The government is considering phasing in the 3.2 percentage point increase in public sector workers' pension contributions over three years, a slower pace than previously planned.
Plans to make £2.8bn worth of savings to public sector pensions by hiking contributions by an average of 3.2 percentage points may not take effect until 2015.
It follws a mooted announcement from Chancellor George Osborne to put in place a "progressive" phasing of the increase.
Reforms are now set to be put in place next April with the aim of generating £1.2bn of savings by April 2013.
The next year the savings bar will rise to £2.3bn before hitting the £2.8bn target set out by Chancellor George Osborne by April 2015.

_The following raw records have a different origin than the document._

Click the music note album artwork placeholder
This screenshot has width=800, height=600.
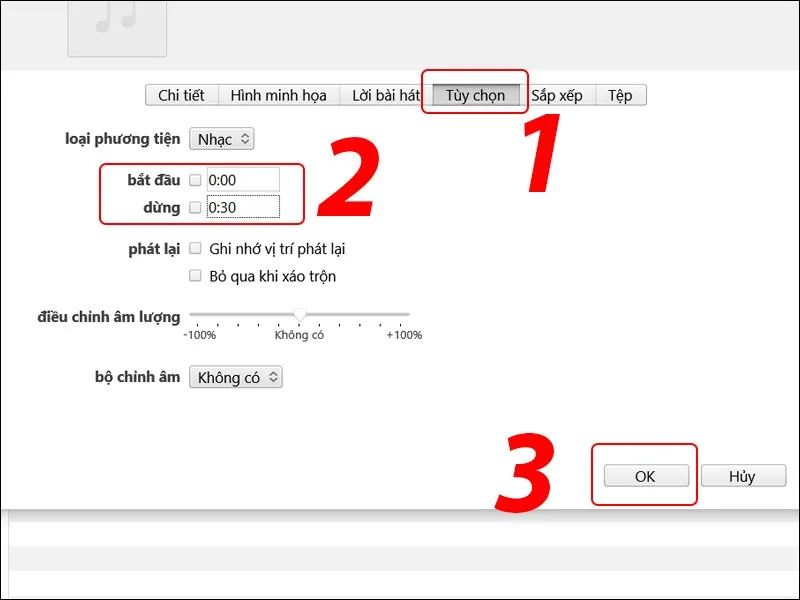(116, 24)
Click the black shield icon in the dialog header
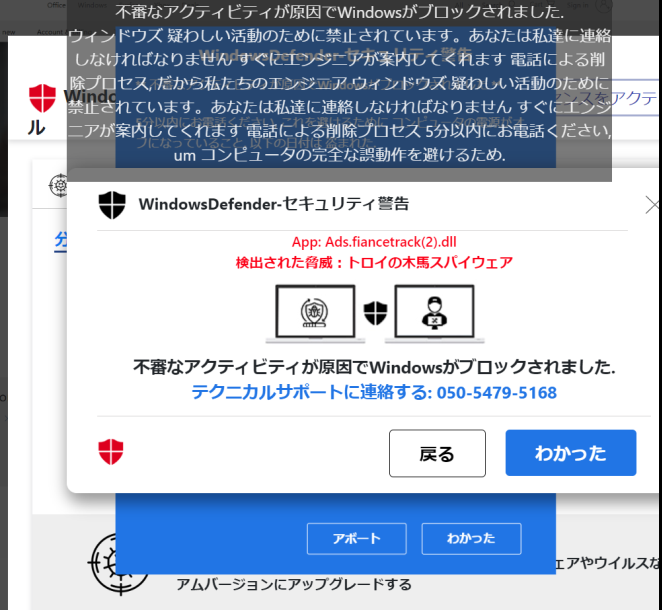The width and height of the screenshot is (662, 610). click(112, 205)
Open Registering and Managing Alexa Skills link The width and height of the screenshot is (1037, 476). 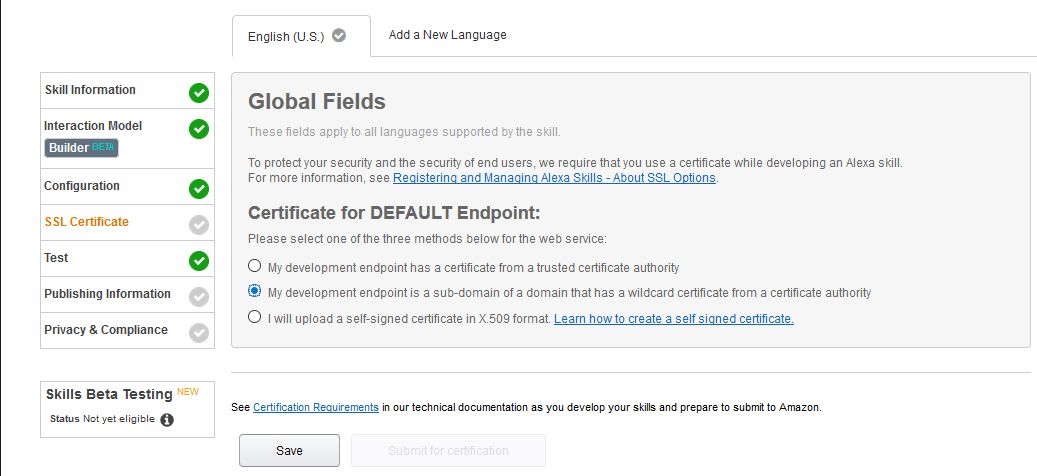tap(554, 178)
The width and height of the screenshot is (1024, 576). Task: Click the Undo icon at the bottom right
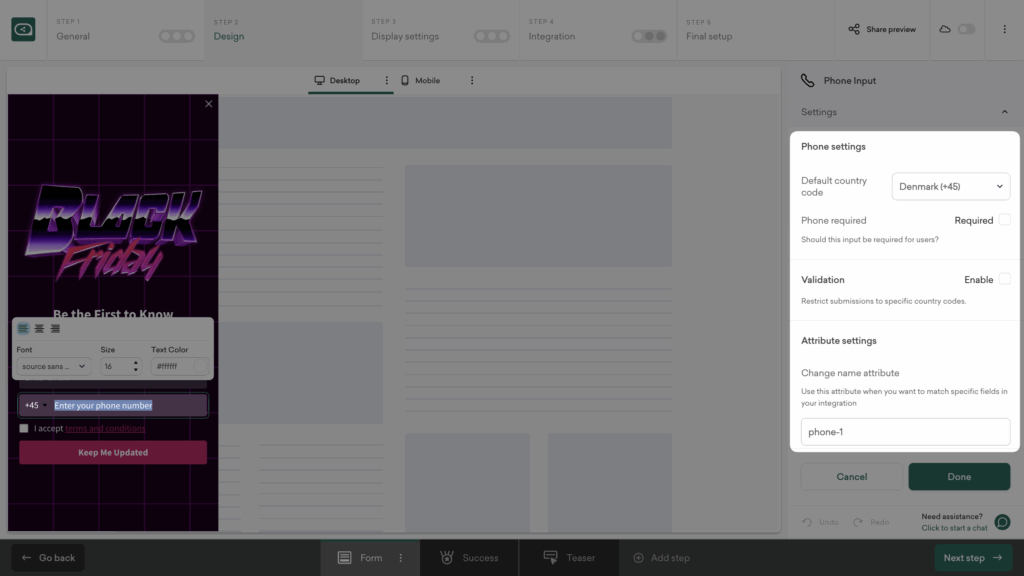[810, 522]
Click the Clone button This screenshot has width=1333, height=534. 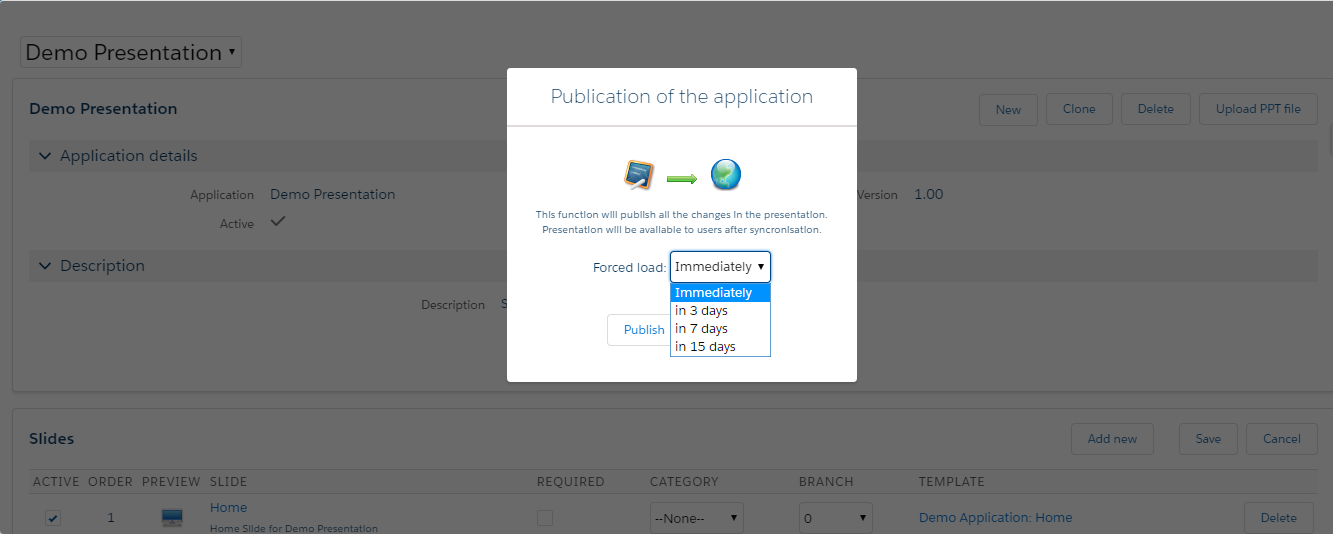[x=1079, y=109]
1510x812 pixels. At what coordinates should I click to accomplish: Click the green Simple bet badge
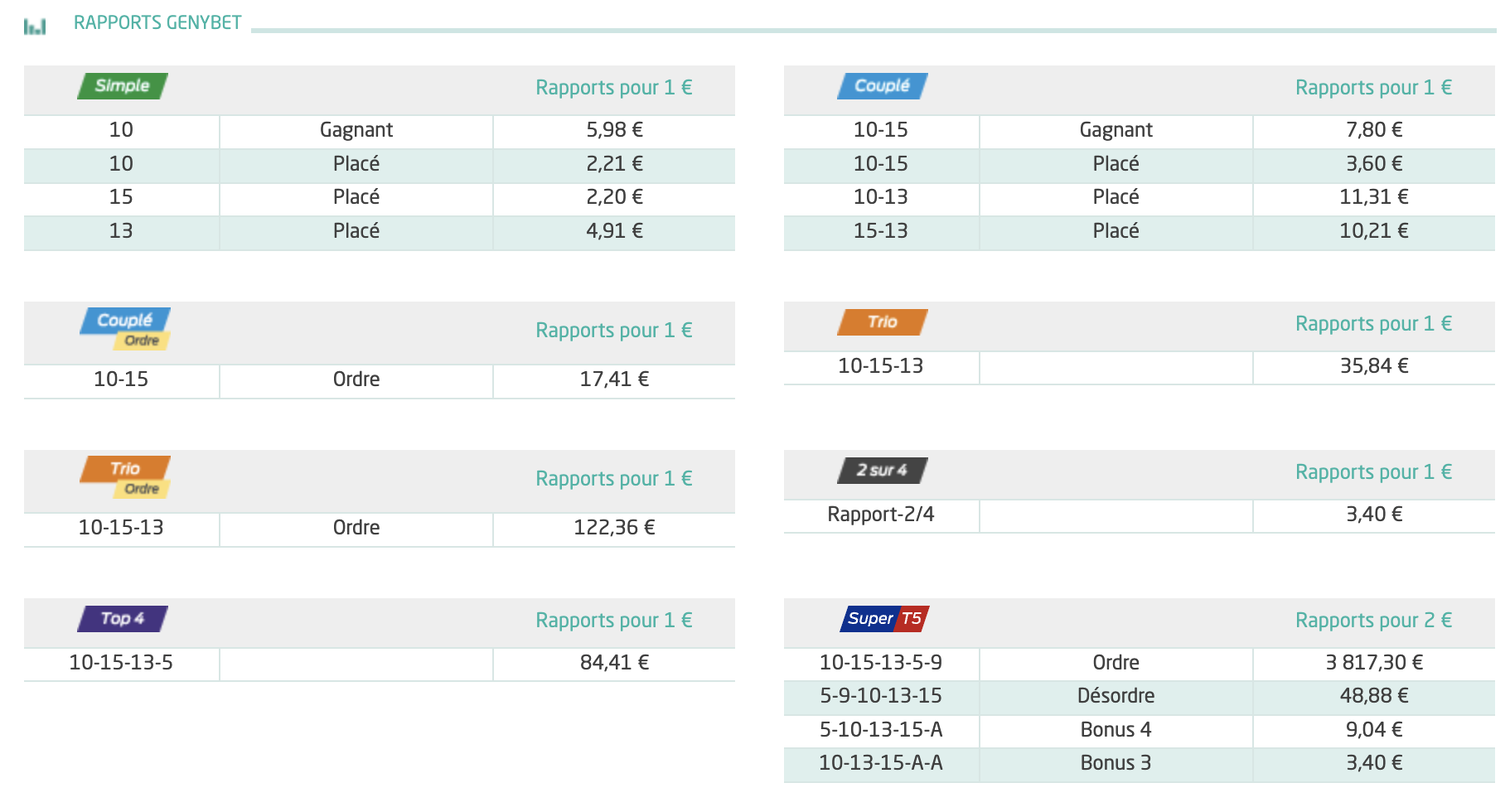coord(123,86)
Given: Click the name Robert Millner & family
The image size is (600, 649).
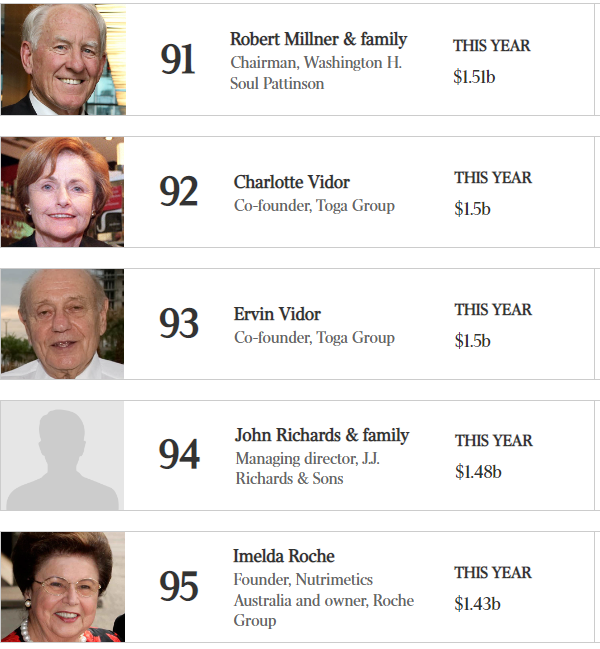Looking at the screenshot, I should click(x=319, y=39).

As previously indicated, the intended £1.2bn worth of savings in the first year will not target people earning under £15,000 while a cap of 1.5% contribution increases will be put in place for those earning under £21,000.
This amounts to a 0.6% hike in contributions for everyone on under £21,000, compared to the intended 3.2 percentage point average increase across the board.
Treasury chief secretary Danny Alexander (pictured) said: "The government remains committed to securing the full Spending Review savings of £2.3bn in 2013-14 and £2.8bn in 2014-15, requiring each scheme to find savings equivalent to a 3.2 percentage point increase.
"Scheme specific discussions will make proposals on how these savings are achieved and will be required to make proposals by the end of October this year.
"For local government, the government recognises that the funded nature of the scheme puts it in a different position and will discuss whether there are alternative ways to deliver some or all of the savings."
The scheme-by-scheme consultation will launch at the end of this month and run until October.
Discussions between unions and government will now break off into separate paths for each of the seven main public sector schemes.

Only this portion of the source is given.